During the glitzy Academy Awards ceremony on Hollywood on Sunday, when the mutual congratulations were briefly interrupted to memorialize the members of the movie colony who had passed away since last year’s festivities, the audience burst into the loudest applause when the picture of Kirk Douglas flashed on the screen.
Douglas had died four days earlier, at the age of 103, after a remarkable life that saw him rise from abject poverty as Issur Danielovitch, the son of an rag-picking Russian-Jewish immigrant, to superstardom.
The transformation of the blond, blue-eyed Issur, frequently the target of antisemitic badgering, to the kind of folk hero he often played on the movie screen was the kind of rags-to-riches tale that Americans traditionally dote on.
During a career that spanned 87 films — including 73 big screen features and 14 television productions, Douglas was instrumental in establishing the archetype of the loner ready to take on the world for a righteous cause.
Though best known for the title role in Spartacus as the leader of a slave rebellion against Roman overlords, the actor always cited the 1962 film Lonely Are the Brave as his favorite film.
Dalton Trumbo, the screenwriter whom Douglas had extracted from the blacklist of “Communist fellow travelers”, told the actor that after viewing Lonely Are the Brave, members of the audience would leave the theatre saying, “That is what I really am. Or at least it is what I want to be in my finest hour. You did it. You showed the heart of a man.”
However, the strongest impact of Douglas’ stature and character may well be his contribution to changing the stereotype of the American Jew in the gentile world.
During this writer’s stint in a US infantry stint during the Second World War, my declaration that I was Jewish was met with disbelief time after time, since everybody “knew” that Jews were cowardly draft dodgers. Even if somehow drafted, common knowledge had it, Jews served in cushy rear echelon jobs, well out of earshot of rifle bullets or artillery shells.
The stereotype also extended to a Sturmer-like physical caricature of Jews, with hooked noses and, among barracks mates from small rural towns, the belief that Jews cold be recognised by horns growing out of their foreheads.
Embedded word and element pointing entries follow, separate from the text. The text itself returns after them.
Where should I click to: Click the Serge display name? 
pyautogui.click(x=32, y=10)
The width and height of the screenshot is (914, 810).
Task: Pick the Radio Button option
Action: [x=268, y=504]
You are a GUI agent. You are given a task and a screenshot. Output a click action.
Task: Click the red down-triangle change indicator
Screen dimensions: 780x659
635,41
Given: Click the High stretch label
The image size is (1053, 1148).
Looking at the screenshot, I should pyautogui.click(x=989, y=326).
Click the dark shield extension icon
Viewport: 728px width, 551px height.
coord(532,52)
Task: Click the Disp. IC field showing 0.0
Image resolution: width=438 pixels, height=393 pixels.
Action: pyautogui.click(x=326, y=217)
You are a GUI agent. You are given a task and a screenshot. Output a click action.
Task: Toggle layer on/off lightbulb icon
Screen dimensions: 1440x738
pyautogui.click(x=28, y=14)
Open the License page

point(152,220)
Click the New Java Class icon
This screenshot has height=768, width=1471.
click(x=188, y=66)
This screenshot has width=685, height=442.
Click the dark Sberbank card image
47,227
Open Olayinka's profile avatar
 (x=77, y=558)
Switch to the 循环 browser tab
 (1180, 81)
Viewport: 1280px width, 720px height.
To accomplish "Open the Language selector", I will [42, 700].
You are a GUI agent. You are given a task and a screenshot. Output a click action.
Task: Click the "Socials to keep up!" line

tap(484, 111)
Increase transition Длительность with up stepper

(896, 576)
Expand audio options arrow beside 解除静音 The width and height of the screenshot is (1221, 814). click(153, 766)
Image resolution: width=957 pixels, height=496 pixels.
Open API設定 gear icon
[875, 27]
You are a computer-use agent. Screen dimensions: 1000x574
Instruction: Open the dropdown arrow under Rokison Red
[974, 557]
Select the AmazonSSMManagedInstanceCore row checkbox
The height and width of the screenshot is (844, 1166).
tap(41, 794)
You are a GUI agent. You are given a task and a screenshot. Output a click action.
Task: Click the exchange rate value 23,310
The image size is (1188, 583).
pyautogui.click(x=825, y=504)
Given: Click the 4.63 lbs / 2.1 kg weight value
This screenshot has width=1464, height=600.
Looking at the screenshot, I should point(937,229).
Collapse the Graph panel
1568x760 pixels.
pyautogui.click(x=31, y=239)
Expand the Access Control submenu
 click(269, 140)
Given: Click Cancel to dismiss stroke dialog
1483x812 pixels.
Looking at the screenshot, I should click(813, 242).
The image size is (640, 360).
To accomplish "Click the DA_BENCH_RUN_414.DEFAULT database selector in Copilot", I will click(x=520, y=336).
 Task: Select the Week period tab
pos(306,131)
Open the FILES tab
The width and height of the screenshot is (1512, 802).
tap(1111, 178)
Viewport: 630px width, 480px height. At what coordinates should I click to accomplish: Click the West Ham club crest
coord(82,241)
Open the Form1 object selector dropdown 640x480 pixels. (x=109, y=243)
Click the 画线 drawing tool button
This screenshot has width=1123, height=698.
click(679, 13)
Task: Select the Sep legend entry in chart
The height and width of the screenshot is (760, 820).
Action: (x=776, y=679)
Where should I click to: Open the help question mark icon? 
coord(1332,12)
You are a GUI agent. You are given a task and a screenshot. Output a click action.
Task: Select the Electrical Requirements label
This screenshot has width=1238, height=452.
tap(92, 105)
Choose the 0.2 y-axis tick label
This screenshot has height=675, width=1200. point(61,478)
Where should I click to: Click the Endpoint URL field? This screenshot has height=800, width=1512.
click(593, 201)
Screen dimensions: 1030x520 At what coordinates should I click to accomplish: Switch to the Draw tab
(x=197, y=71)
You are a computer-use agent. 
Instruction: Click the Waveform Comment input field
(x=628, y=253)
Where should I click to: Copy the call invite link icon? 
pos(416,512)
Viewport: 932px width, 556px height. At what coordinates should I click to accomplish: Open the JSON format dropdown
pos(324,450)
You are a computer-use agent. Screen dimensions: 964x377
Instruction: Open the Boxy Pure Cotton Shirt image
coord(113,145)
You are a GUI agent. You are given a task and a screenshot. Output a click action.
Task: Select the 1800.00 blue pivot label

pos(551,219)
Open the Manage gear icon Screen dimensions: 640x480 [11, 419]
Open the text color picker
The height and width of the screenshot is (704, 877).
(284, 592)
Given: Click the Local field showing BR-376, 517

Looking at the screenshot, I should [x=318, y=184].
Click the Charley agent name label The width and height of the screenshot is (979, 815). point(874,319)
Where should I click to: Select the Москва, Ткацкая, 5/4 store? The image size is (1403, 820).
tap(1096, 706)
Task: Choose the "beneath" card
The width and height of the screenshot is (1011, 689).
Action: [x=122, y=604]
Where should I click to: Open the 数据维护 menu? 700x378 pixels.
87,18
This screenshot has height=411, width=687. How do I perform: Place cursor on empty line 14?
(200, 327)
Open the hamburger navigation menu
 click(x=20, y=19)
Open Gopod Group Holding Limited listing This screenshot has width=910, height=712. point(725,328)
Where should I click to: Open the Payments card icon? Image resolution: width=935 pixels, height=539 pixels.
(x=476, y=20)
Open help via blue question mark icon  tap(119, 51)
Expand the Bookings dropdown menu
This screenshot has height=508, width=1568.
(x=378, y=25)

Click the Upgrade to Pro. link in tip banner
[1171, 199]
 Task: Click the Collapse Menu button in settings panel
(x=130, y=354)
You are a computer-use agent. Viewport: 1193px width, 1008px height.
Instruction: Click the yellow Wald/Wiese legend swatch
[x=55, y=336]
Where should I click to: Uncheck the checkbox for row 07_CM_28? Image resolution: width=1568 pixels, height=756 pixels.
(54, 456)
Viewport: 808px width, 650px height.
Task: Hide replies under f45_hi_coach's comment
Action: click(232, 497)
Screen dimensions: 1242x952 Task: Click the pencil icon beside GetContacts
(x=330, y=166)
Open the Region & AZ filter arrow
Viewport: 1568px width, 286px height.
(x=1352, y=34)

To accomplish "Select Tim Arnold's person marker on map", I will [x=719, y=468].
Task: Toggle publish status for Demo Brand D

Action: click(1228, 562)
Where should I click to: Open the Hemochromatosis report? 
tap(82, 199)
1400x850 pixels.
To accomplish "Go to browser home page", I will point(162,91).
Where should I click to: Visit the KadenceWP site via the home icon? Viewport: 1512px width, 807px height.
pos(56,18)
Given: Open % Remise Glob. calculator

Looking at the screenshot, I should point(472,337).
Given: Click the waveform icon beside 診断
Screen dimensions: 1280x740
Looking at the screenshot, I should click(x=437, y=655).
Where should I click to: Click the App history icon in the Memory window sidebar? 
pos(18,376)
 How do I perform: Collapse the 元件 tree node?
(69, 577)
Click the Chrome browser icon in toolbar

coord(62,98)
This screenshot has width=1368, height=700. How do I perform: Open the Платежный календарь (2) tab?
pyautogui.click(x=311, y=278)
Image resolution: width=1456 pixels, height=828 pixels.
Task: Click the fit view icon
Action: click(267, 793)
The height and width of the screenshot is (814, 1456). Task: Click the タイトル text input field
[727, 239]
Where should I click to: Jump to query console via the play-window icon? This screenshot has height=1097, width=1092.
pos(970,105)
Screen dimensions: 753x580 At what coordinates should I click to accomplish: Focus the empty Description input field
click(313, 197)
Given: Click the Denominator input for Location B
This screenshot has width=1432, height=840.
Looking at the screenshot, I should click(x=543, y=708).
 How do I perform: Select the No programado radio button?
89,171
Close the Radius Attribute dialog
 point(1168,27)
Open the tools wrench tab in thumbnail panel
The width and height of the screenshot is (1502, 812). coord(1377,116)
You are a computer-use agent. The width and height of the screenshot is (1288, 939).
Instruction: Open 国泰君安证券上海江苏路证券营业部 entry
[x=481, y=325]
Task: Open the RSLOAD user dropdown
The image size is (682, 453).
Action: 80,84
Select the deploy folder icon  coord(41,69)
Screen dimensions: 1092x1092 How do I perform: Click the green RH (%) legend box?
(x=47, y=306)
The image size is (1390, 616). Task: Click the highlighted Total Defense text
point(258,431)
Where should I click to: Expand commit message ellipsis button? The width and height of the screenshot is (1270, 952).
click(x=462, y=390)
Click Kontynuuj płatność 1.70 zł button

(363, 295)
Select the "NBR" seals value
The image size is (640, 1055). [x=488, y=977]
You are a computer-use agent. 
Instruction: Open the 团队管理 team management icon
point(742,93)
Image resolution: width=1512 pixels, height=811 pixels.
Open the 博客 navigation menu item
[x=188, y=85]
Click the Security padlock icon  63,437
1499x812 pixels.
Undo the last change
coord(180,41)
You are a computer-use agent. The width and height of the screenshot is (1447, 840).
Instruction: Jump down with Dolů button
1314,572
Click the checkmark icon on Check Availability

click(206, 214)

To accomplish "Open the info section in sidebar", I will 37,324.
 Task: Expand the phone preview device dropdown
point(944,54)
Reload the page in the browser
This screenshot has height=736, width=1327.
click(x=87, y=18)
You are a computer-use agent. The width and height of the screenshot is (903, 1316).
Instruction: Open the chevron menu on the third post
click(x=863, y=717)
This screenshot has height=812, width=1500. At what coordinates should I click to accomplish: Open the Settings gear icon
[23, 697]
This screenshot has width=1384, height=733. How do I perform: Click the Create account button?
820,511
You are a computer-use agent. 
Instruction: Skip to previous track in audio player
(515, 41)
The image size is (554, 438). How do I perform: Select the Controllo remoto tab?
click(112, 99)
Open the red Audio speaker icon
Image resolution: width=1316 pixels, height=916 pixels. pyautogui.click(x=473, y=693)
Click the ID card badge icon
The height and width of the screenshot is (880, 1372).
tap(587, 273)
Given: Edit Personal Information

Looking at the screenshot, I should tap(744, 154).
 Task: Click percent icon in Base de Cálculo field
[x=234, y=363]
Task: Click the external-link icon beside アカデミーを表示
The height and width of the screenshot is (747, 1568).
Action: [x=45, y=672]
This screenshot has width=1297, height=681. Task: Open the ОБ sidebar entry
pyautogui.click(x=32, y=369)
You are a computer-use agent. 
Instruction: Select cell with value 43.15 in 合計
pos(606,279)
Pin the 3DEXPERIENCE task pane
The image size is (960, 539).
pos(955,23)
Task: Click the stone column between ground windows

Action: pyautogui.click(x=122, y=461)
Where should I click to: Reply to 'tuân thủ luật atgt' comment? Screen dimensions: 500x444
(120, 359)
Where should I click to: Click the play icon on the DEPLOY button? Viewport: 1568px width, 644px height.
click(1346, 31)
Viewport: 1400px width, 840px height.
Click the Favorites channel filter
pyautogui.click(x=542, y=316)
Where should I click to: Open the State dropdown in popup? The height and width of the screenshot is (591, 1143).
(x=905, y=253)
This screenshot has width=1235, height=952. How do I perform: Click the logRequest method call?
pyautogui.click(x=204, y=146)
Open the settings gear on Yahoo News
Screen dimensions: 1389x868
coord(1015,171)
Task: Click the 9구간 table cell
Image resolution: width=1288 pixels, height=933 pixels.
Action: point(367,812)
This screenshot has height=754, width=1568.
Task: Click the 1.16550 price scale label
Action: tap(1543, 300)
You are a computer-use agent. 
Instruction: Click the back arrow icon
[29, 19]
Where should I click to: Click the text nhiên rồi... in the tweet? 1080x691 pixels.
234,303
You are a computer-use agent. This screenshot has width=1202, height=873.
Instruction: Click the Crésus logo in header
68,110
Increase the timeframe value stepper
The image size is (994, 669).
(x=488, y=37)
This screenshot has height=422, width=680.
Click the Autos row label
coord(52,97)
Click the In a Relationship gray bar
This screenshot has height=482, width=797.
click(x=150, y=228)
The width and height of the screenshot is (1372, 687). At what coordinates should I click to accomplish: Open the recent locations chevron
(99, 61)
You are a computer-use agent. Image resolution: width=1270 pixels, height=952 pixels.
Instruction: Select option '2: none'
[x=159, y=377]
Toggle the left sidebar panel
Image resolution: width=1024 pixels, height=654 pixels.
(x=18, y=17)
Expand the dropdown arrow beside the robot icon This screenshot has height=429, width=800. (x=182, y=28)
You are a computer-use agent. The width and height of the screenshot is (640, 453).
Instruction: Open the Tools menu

Douglas, of course, did not change the stereotype single-handedly over the last half century. Much of the credit for that goes to Israel’s victories on the battlefields of the Middle East, as well as to the civil rights movements in the United States. Indeed, it took Douglas some decades to come out as a proud Jew after encountering extensive antisemitism in his home town of Amsterdam in upper New York state and later in college.
His “conversion” occurred in the early 1990s, after he survived a helicopter crash in which two younger companions were killed and which compressed his spine by three inches.
“I came to believe that I was spared because I had never come to grips with what it means to be Jewish,” Douglas told me in one of the half-dozen lengthy discussions we had over the years in his Beverly Hills home.
Since then, Douglas embarked on a lengthy study course of the Torah with local rabbis, generously endowed playgrounds in the poorer sections of Jerusalem and Los Angeles, as well as funding a theatre facing the Western Wall and feature films on the history of Judaism and Jerusalem.
His son, actor Michael Douglas, has reinforced the Jewish standing of the family by winning the 2005 Genesis Prize, a $1 million award (passed on to charities), which recognises highly accomplished Jews who incorporate Jewish values.